机器学习与实战：Notes--- theme: condensed-night-purple --- Chapter 6

Note. 1

The law of large numbers and the probability of obtaining a majority ?

Law of Large Number

In probability theory, the law of large numbers (LLN) is a mathematical theorem that states that the averge of results obtained from a large number of independent random samples converges to the true value, if it exists. More formally, the LLN states that given a sample of independent and identically distributed values, the sample mean converges to the true mean.

Probability of Obtaining A Majority

The probability of obtaining a majority meatures the likelihood that one outcome will dominate another in repeated trials. In the case of a biased coin (eg., 51% chance of heads), the probability that heads will be in the majority increases as the nmuber of tosses increases, due to the cumulative effect of the bias.

Fig. 1. The law of large number.

Note. 2

The bias & variance, underfitting & overfitting, and bias-variance tradeoff in machine learning?

Bias & Variance

A supervised Machine Learning model aims to train itself on the input variables in such a way that the predicted values are as close to the actual values as possible. This difference between the actual values and predicted values is the error and it is used to evaluate the model. The error for any supervised Machine Learning algorithm comprises of 3 parts:

Bias error

Variance error

Noise

While the noise is the irreducible error that we cannot eliminate, the other two i.e. Bias and Variance are reducible errors that we can attempt to minimize as much as possible.

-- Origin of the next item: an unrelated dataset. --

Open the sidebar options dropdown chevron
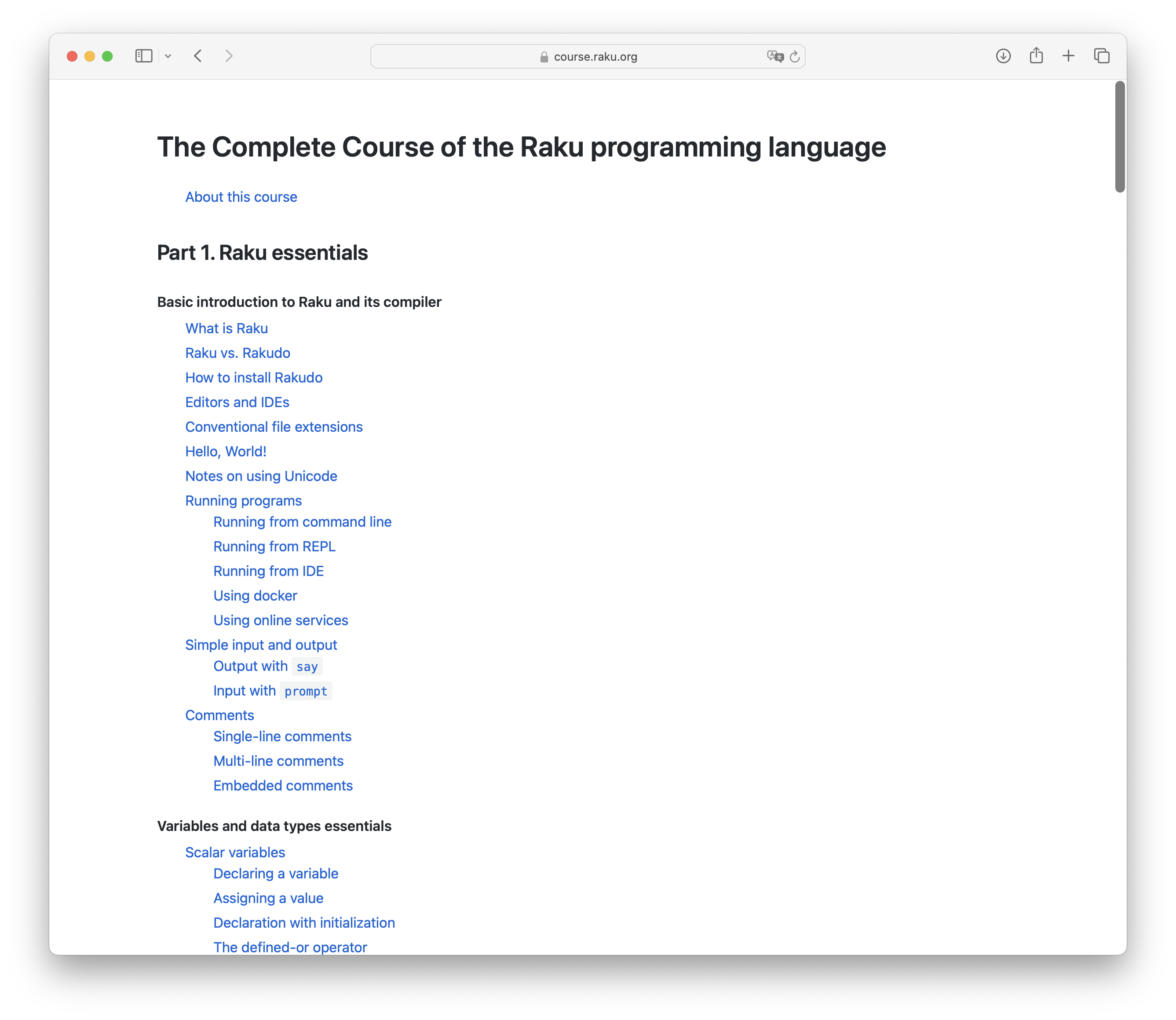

1. In statistics, the bias of an estimator (or bias function) is the difference between this estimator's expected value and the true value of the paramater being estimated.
A linear algorithm often has high bias, which makes them learn fast. In linear regression analysis, bias refers to the error that is introduced by approximating a real-life problem, which may be complicated, by a much simpler model. The simpler the algorithm, the more bias it has likely introduced.

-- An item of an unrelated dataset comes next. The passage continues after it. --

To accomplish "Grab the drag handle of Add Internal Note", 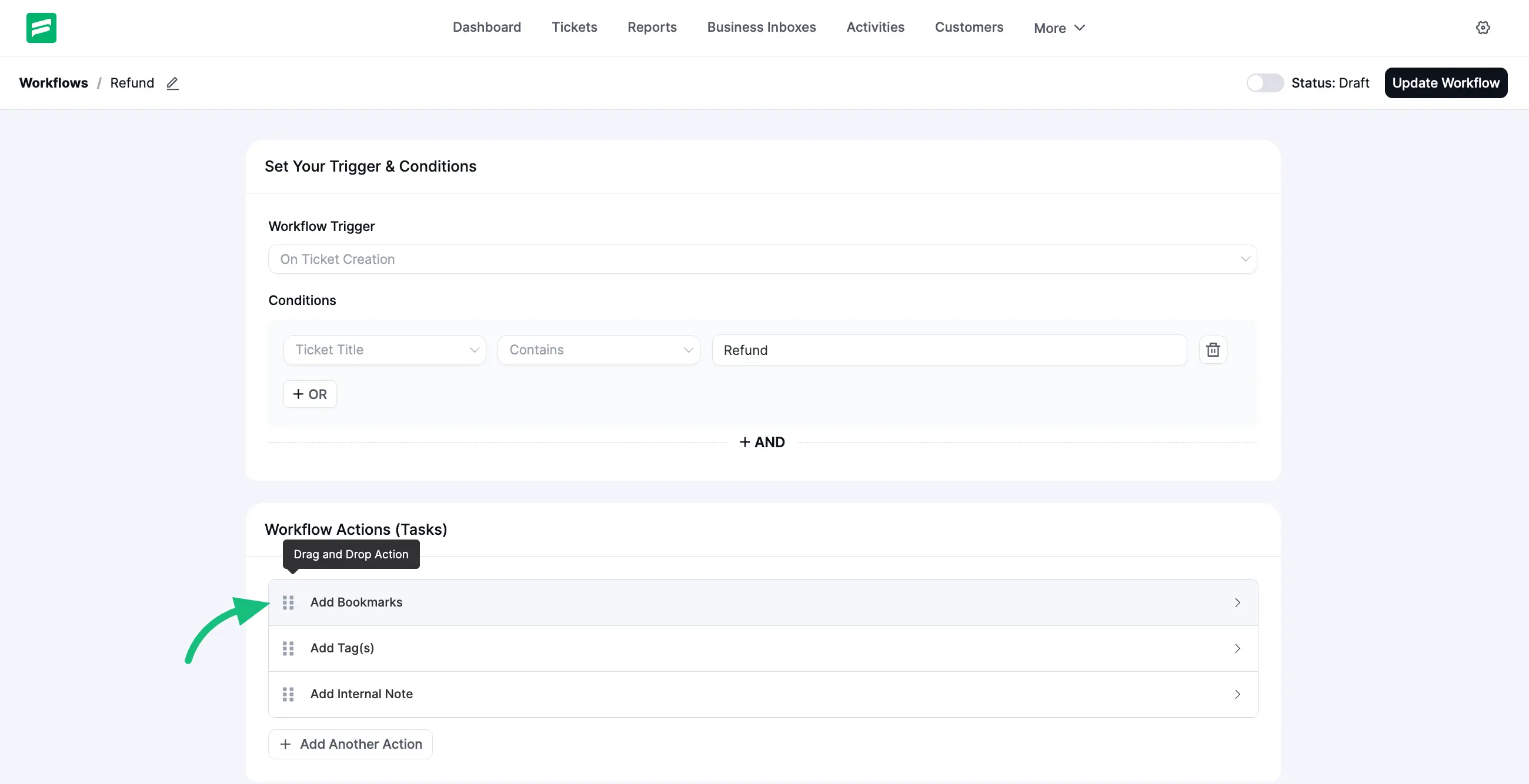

Technically, we can define bias as the error between average model prediction and the ground truth. Moreover, it describes how well the models matches the training data set:

A model with a higher bias pays very little attention to the training data and oversimplifies the model. This typically results in underfitting.

A low bias model will closely match the training data set. However, if the bias is too low, it might lead to overfitting.

For more information, pleace clink it.

2. In statistics, variancce is an error from sensitivity to small fluctuations in the training set.

Fig. 2. The meaning of high variance.

Fig. 3. The meaning of low variance.

Fig. 4. A:Graphical illustration of bias and variance. B: The variation of Bias and Variance with the model complexity. This is similar to the concept of overfitting and underfitting. More complex models overfit while the simplest models underfit. Source: scott.fortmann-roe.com/docs/BiasVa…

Underfitting & Overfitting

The term underfitting and overfitting refer to how the model fails to match the data.

3. Underfitting occurs when a mathematical model cannot adequately capture the underlying structure of the data. Underfitting the training set is when the loss is not as low as it could be because the hasn't learnded enough features (That is, there is no "serious" learn).

4. Overfitting is the production of an analysis that corresponds too closely or exactly to a parrticular set of data, and may therefore fail to fit to additional data or predict future observations reliably. Overfitting the training set is when the loss is not as low as it could be because the learnded too much features (That is, "seriously" learned, however, to learn only"one set of volumes").

Fig. 4. Underfitting and Overfitting.

Bias-variance Tradeoff

Bias and variance are inversely connected. It is impossible to have an machine learning model with a low bias and a low variance.

5. In statistics and machine learning, the bias-variance tradeoff describes the relationship between a model's complexity, the accuracy of its predictions, and how well it can make predictions on previously unseen data that were not used to train the model.
The tradeoff in multiple ways:

Increasing the complexity of the model to count for bias and variance, thus decreasing the overall bias while increasing the variance to an accpetable level.

Increasing the training data set can also help to balance this tradeoff, to some extent. This is prefered method when dealing with overfitting models.